_WHAT THE TASK ASKS_.
Say only the number of lines in the entries below that contain "label".

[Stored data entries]
======
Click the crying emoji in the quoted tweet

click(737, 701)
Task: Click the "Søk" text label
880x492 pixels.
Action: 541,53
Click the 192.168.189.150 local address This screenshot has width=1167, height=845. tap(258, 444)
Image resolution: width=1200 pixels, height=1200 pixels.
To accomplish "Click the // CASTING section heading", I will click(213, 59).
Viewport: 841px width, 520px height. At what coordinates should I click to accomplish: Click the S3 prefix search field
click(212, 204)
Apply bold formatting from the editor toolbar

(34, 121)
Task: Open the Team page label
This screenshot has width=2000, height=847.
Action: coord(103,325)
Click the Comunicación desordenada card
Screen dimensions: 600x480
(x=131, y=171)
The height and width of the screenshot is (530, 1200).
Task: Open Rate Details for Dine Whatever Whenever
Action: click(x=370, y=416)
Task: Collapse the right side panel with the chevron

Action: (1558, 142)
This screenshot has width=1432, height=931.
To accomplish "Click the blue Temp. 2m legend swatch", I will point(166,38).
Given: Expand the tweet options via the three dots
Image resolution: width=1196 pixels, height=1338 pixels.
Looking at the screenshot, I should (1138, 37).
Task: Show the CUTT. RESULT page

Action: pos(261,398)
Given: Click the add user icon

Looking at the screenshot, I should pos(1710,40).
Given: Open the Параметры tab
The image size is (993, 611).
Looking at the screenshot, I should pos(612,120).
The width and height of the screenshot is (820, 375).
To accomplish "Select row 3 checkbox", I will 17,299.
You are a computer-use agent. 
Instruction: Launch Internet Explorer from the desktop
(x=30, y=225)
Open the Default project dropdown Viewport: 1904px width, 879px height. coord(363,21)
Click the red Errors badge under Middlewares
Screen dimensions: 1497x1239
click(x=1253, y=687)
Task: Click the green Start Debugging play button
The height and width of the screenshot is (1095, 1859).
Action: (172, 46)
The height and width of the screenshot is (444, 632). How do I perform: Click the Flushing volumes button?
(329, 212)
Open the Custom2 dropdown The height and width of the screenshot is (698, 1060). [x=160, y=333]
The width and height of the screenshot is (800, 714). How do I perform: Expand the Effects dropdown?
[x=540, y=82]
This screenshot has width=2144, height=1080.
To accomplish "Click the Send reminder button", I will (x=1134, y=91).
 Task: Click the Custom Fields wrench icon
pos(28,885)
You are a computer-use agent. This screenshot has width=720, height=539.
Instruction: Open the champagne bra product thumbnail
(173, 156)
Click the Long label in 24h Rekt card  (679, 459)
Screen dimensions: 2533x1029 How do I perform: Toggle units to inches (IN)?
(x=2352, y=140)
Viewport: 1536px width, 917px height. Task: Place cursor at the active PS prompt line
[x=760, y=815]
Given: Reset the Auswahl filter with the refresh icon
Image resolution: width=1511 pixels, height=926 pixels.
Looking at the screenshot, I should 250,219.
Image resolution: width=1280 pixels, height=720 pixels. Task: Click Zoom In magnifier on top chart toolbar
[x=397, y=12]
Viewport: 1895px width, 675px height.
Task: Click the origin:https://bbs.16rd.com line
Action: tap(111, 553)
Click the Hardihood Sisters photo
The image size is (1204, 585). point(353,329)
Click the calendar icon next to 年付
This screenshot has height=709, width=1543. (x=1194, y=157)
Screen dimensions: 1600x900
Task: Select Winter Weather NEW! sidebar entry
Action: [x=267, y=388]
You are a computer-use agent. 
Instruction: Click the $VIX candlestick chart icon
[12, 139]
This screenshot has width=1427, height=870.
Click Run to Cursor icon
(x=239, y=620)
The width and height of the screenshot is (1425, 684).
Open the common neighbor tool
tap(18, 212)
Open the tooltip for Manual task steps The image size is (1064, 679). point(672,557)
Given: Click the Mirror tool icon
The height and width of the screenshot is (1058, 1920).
======
_ANSWER SECTION_.
3